In one embodiment, the stop protrusion 114 is formed by an outer wall depression of the valve body 11, and the catching groove 122 is formed by an outer wall depression of the valve seat 12.

Compared with the case that the inner wall of the valve body 11 is provided with the protruding structure to form the limiting protrusion 114, or the inner wall of the valve body 11 is recessed to form the clamping groove 122, the outer wall of the valve seat 12 is provided with the protruding structure, the limiting protrusion 114 can be formed on the valve body 11 respectively only through the recess, and the clamping groove 122 is formed on the valve seat 12, so that the limiting protrusion 114 and the clamping groove 122 are formed relatively simply, and the operation difficulty is smaller.

The valve seat 12 includes a mounting portion 123 and a guide portion 124 connected to and communicating with the mounting portion 123, the guide portion 124 and the mounting portion 123 define a step surface, and one end of the sleeve 13 is engaged with the guide portion 124 and abuts against the step surface.

Specifically, the guide portion 124 and the mounting portion 123 are both hollow structures, and the mounting portion 123 is connected to an end of the guide portion 124 away from the inlet 112 and communicates with the guide portion 124 to form the valve hole 121. The valve body 11 and the mounting portion 123 are fixed by the limiting protrusion 114 and the engaging groove 122.

The guide portion 124 guides the attachment of the sleeve 13 to prevent the sleeve 13 from being displaced when attached to the valve seat 12 to form a meandering throttle passage 131. One end of the sleeve 13 abuts against the step surface, and the sleeve 13 can be positioned.

Specifically, since the throttle valve 10 belongs to a precision instrument, the length of the valve needle 14 is fixed after the throttle valve 10 is assembled.

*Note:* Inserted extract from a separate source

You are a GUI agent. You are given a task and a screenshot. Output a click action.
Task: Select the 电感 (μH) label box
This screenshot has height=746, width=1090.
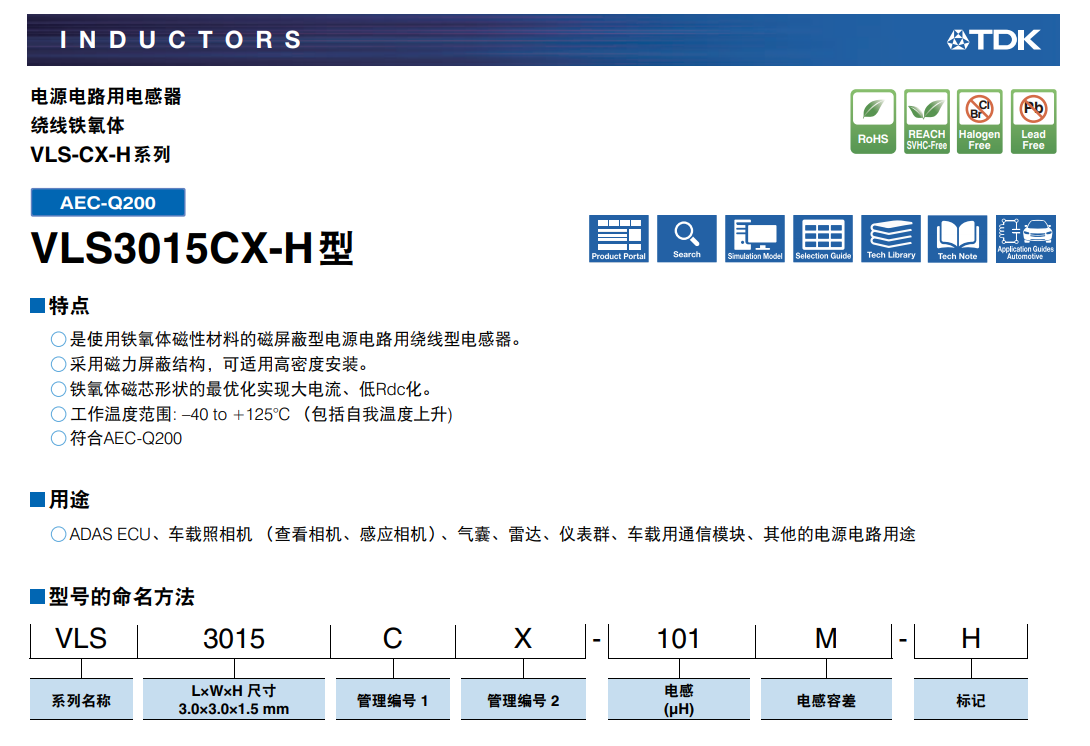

If the set position of the sleeve 13 deviates, the length of the throttle passage 131 changes. Since both ends of the elastic member 16 are in contact with the seal head 15 and the needle 14, respectively, the compression length of the elastic member 16 is also changed, and the force applied to the needle 14 by the elastic member 16 is also changed, which reduces the reliability of the throttle valve 10 in adjusting the coolant flow rate. Since the valve seat 12 and the valve body 11 can be positioned by the limiting protrusion 114 and the locking groove 122, after the position of the valve seat 12 is determined, the guide portion 124 at one end of the sleeve 13 is matched and abutted against the step surface, so that the sleeve 13 can be fixed and positioned, and the compression length of the elastic member 16 in the initial state is maintained unchanged under the condition that the length of the corresponding sleeve 13 is increased, thereby facilitating the improvement of the reliability of the throttle valve 10 in adjusting the coolant flow.

In an embodiment, the outer wall of the sleeve 13 cooperates with the inner wall of the guiding portion 124, the inner wall of the sleeve 13 guiding the valve needle 14.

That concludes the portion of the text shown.